Output every entry below exactly as it is written.

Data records
________________________
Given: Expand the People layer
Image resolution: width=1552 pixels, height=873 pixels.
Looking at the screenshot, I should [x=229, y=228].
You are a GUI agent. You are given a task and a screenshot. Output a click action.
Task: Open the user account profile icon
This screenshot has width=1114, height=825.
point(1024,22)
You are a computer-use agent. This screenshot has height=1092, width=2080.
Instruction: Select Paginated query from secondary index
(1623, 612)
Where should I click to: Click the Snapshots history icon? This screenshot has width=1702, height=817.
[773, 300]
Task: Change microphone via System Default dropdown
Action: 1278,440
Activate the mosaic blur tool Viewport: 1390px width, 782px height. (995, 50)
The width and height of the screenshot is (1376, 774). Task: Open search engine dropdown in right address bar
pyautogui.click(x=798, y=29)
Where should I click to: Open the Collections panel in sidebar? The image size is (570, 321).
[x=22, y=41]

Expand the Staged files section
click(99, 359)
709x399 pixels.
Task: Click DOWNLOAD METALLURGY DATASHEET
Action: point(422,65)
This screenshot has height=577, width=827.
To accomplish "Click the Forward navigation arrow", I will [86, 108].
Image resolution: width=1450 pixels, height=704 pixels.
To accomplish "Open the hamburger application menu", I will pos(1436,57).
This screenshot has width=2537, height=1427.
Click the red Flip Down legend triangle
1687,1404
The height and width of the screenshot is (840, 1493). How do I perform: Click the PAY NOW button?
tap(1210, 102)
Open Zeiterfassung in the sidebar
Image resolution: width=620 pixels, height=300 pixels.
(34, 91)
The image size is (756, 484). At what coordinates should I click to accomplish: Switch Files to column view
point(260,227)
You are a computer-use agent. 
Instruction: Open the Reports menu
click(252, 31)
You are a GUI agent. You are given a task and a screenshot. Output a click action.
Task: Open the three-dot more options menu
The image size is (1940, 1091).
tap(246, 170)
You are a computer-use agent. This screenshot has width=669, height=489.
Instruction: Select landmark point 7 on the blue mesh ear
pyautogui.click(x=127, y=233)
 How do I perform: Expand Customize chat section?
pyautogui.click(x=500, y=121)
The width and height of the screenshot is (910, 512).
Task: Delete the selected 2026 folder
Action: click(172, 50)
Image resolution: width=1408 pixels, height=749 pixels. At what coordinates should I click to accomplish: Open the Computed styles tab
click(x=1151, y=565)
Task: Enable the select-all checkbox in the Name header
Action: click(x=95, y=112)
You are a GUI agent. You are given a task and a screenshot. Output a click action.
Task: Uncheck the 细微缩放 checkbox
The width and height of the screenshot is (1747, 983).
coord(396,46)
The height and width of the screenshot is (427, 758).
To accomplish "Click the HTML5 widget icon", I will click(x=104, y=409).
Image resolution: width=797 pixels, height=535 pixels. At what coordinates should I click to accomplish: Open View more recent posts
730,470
________________________
| RESPONSE TO THE TASK |
Given: Expand the People layer
Image resolution: width=1552 pixels, height=873 pixels.
Looking at the screenshot, I should [x=229, y=228].
You are a GUI agent. You are given a task and a screenshot. Output a click action.
Task: Open the user account profile icon
This screenshot has width=1114, height=825.
point(1024,22)
You are a computer-use agent. This screenshot has height=1092, width=2080.
Instruction: Select Paginated query from secondary index
(1623, 612)
Where should I click to: Click the Snapshots history icon? This screenshot has width=1702, height=817.
[773, 300]
Task: Change microphone via System Default dropdown
Action: 1278,440
Activate the mosaic blur tool Viewport: 1390px width, 782px height. (995, 50)
The width and height of the screenshot is (1376, 774). Task: Open search engine dropdown in right address bar
pyautogui.click(x=798, y=29)
Where should I click to: Open the Collections panel in sidebar? The image size is (570, 321).
[x=22, y=41]

Expand the Staged files section
click(99, 359)
709x399 pixels.
Task: Click DOWNLOAD METALLURGY DATASHEET
Action: point(422,65)
This screenshot has height=577, width=827.
To accomplish "Click the Forward navigation arrow", I will [86, 108].
Image resolution: width=1450 pixels, height=704 pixels.
To accomplish "Open the hamburger application menu", I will pos(1436,57).
This screenshot has width=2537, height=1427.
Click the red Flip Down legend triangle
1687,1404
The height and width of the screenshot is (840, 1493). How do I perform: Click the PAY NOW button?
tap(1210, 102)
Open Zeiterfassung in the sidebar
Image resolution: width=620 pixels, height=300 pixels.
(34, 91)
The image size is (756, 484). At what coordinates should I click to accomplish: Switch Files to column view
point(260,227)
You are a computer-use agent. 
Instruction: Open the Reports menu
click(252, 31)
You are a GUI agent. You are given a task and a screenshot. Output a click action.
Task: Open the three-dot more options menu
The image size is (1940, 1091).
tap(246, 170)
You are a computer-use agent. This screenshot has width=669, height=489.
Instruction: Select landmark point 7 on the blue mesh ear
pyautogui.click(x=127, y=233)
 How do I perform: Expand Customize chat section?
pyautogui.click(x=500, y=121)
The width and height of the screenshot is (910, 512).
Task: Delete the selected 2026 folder
Action: click(172, 50)
Image resolution: width=1408 pixels, height=749 pixels. At what coordinates should I click to accomplish: Open the Computed styles tab
click(x=1151, y=565)
Task: Enable the select-all checkbox in the Name header
Action: click(x=95, y=112)
You are a GUI agent. You are given a task and a screenshot. Output a click action.
Task: Uncheck the 细微缩放 checkbox
The width and height of the screenshot is (1747, 983).
coord(396,46)
The height and width of the screenshot is (427, 758).
To accomplish "Click the HTML5 widget icon", I will click(x=104, y=409).
Image resolution: width=797 pixels, height=535 pixels. At what coordinates should I click to accomplish: Open View more recent posts
730,470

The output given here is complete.